Puis il y a le rendez-vous citoyen qui va bientôt remplacer le service national. Il est prévu pour durer cinq jours et déjà jugé beaucoup trop court par à peu près tout le monde. Alors comptez-vous le rallonger ? Vous nous parlerez aussi des restructurations dans l’industrie de défense. Le Gouvernement vient de choisir Matra pour la reprise de Thomson, vous nous direz ce que vous avez pensé de ce choix. Et puis il y a aussi la politique commune de défense, vous nous direz comment avance ce dossier, d’ailleurs s’il avance. Alors, pour vous interroger sont réunis ce soir, Jean Guisnel, du Point, François Dorsival de Valeurs Actuelles et Jean-Jacques Lachaud d’Europe 1 qui vous pose la première question.

Monsieur le ministre, vous êtes à l’hôtel de Brienne depuis mai 1995, depuis le début de la nomination d’Alain Juppé et un sondage publié aujourd’hui impose une question. Ce sondage semble indiquer une baisse inexorable du Premier ministre dans les cotes de popularité qui donne l’impression de tirer le comme on dit, le président de la République et l’ensemble du Gouvernement vers le bas. Alors qu’en pensez-vous et comment l’expliquez-vous ?

R. : Tout d’abord, il convient de rappeler que la mise en oeuvre de réformes nous amène à avoir contre soi tous ceux que la réforme ébranle dans leur situation et ne pas avoir pour vous, pour soi, ceux qui vont profiter de la réforme. Donc il y a un passage qui est très difficile lorsque vous réformez. C’est celui où il faut convaincre les Français et les Françaises que demain sera meilleur qu’aujourd’hui ? La politique exige du temps. Quand elle porte des réformes en elle-même et ce qui explique sans doute qu’aujourd’hui la côte de popularité du président de la République et du Premier ministre ait atteint ces seuils. Mais j’insiste sur le fait que la France ne peut pas se passer de réformes.

Série d'exercices:
1. Relevez les journalistes réunis pour interroger le ministre dans l'entretien consacré à la défense, avec le média de chacun.
2. Reprenez l'entretien consacré à la défense à la suite de sa dernière phrase, en prolongeant la réponse du ministre.
La liste ne joue aucun rôle dans le travail portant sur l'entretien consacré à la défense.

Entrées fournies:
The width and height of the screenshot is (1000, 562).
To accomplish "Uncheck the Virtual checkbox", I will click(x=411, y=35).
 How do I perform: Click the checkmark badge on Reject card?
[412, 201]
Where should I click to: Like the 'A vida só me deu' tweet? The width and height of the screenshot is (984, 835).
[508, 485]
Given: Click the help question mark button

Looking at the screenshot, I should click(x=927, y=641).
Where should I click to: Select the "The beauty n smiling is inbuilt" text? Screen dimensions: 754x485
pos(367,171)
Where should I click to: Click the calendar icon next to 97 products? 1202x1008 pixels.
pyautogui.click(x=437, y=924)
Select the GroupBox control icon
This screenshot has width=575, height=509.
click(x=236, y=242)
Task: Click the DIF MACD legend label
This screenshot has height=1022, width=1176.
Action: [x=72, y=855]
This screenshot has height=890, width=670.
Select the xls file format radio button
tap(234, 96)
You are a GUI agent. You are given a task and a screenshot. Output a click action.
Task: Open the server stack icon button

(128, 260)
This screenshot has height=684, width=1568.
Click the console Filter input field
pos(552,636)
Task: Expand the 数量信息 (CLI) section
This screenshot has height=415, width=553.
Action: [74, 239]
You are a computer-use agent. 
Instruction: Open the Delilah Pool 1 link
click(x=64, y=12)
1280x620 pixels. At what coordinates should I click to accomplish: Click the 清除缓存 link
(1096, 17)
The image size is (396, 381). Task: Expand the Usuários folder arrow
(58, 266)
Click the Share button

Corrigé des exercices:
1.
Jean Guisnel, du Point
François Dorsival, de Valeurs Actuelles
Jean-Jacques Lachaud, d'Europe 1

2.
En effet, la situation telle qu’elle a été trouvée par les Gouvernements 93 et en 95 est une situation préoccupante. J’en veux pour preuve, d’ailleurs que la situation que j’ai moi-même trouvé dans le domaine de l’armement avec une société GIAT, c’est-à-dire les arsenaux terrestres qui accuse 11 milliards de perte cumulées et puis des chantiers navals qui accusent une perte annuelle eux de 7 milliards de francs. Et à partir de ce moment-là, il est absolument indispensable que le Gouvernement engage les réformes sinon c’est la faillite assurée. Or, la situation de l’armement n’est pas exceptionnelle et Alain Juppé a été amené à engager des réformes dans nombre de secteurs, on l’a vu durant ces mois derniers. C’est ce qui explique sans doute, j’allais dire, l’expectative des Français.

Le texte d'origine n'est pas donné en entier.